**Problem details:** Please count the lines in the records below that contain the string "Where", treating uppercase and lowercase as different. Reply with the number alone.

— start —

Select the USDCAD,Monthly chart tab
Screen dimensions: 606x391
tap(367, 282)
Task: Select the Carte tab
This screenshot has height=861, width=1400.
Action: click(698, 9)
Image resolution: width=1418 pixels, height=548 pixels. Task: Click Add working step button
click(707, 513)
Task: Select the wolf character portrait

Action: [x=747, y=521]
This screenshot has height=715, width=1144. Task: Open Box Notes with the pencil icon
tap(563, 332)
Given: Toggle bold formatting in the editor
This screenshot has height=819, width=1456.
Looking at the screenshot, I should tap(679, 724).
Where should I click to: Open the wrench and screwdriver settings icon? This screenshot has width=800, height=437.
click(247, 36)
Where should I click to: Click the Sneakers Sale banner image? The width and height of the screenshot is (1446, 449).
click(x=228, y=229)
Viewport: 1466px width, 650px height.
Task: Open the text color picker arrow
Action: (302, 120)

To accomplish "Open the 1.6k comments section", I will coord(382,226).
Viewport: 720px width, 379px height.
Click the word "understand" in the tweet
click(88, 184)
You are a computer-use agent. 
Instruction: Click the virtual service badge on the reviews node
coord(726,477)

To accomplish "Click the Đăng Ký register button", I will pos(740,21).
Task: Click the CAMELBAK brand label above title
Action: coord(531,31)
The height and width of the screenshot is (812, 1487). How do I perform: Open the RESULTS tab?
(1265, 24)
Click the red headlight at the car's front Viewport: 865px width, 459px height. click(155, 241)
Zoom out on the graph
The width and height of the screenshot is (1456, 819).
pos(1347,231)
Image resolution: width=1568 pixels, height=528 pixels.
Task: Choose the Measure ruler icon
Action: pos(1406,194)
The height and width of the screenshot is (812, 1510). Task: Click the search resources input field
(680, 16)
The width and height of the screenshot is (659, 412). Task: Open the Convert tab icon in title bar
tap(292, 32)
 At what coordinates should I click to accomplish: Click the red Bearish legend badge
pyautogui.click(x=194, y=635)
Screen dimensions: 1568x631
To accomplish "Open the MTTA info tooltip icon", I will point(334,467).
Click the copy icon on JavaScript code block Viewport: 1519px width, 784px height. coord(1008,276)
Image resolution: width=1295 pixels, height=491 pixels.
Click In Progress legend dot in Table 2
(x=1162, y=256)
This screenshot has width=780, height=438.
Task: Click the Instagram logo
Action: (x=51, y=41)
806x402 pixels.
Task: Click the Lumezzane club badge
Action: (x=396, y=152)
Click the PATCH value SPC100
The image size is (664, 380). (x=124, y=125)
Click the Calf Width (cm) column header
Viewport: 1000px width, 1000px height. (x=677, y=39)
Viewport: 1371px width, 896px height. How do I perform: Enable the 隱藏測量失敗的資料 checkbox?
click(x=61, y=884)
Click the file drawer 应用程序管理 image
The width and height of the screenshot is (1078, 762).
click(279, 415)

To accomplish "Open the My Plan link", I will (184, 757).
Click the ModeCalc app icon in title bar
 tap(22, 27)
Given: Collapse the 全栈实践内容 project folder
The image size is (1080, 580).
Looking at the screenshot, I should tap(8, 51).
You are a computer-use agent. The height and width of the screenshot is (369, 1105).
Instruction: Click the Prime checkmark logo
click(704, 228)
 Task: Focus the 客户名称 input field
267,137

— end —

**Exercise answer:** 2